Certainly you understand my general sentiment, yes? Which is that the project page does not attempt to specifically define itself; Rather it assumes the reader understands it's purpose.
Server side application alone is a useful enough specifier.
The only relevant word in it's first few paragraphs is "stack" which has been claimed by the Web people ("full stack developer").
This is analogous to American's omitting the specifier that "America" because they assume all of their readers are also American.
I think the basic sin here is trading specificity for elegance. Your readme is very elegant, but it's not very informative for people from outside your target domain. This will include students and beginners to your target domain, which will ultimately hurt your adoption.

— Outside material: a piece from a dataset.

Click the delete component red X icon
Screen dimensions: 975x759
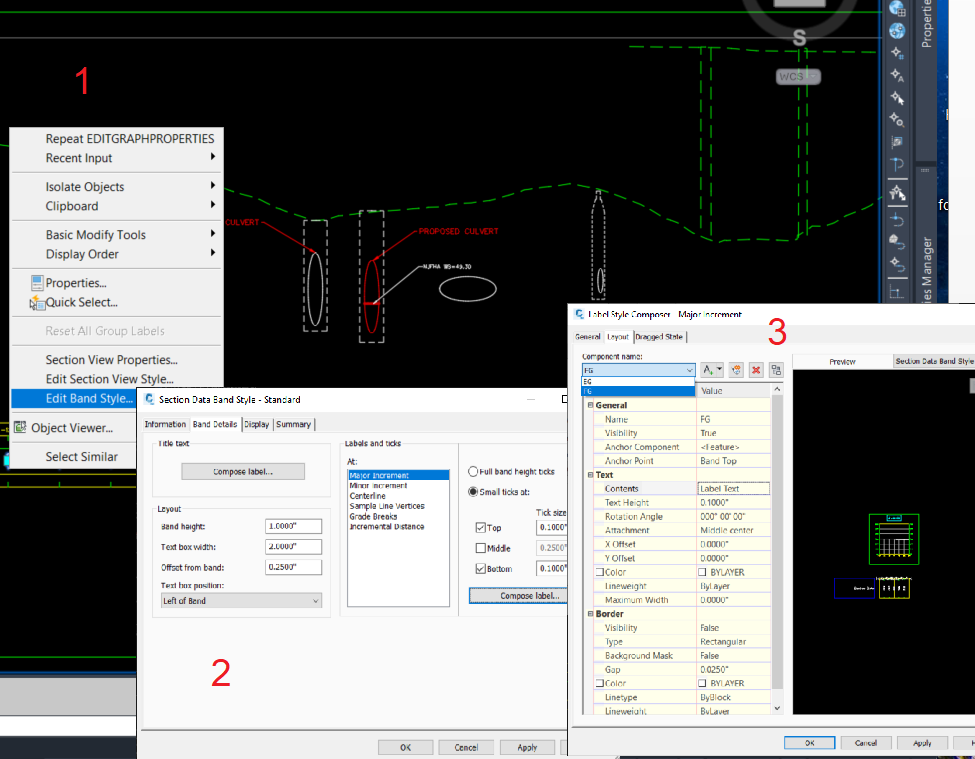pyautogui.click(x=756, y=369)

My point can be summed up as this:
"go-to template for the perfect stack" is jargon that only has meaning for a narrow subset of your audience.
"Perfect" is also overselling this thing. I respect tools that give me a clear idea of when to use it, and when not to.

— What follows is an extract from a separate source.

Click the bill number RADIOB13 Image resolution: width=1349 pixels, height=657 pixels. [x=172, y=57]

This slogan ultimately says "Stator is a template"
What is a template? That term is far too overloaded to be useful.
I'd call this thing "an opinionated starting point for modern web applications". The most informative section of the document is the "Technical Stack" section.

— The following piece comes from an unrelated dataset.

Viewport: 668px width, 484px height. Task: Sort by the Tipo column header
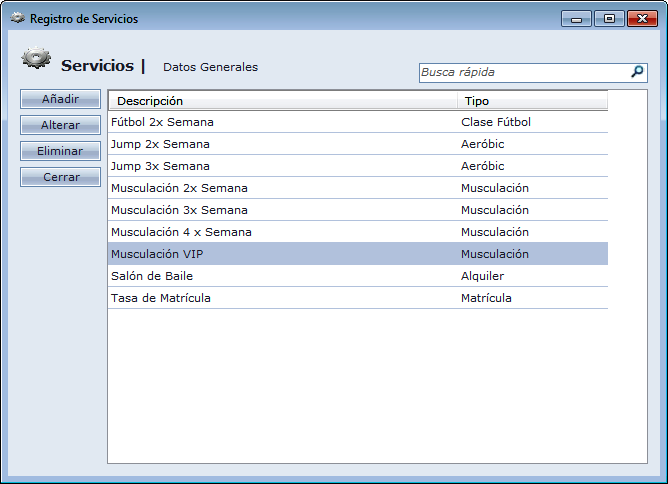pos(532,101)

Now what I'm trying to figure out is what aspect of this thing is not "glue" that holds these pieces together? Is it all glue?
Just to be clear, I think this repo has tremendous value. I'm giving you my stream of consciousness feedback in an effort to help you understand what the average developer's immediate response to this page is.
I think if you sent this link to any random developer on slack, their first response would be "what is it?". I think your readme can do a bit better job answering that question.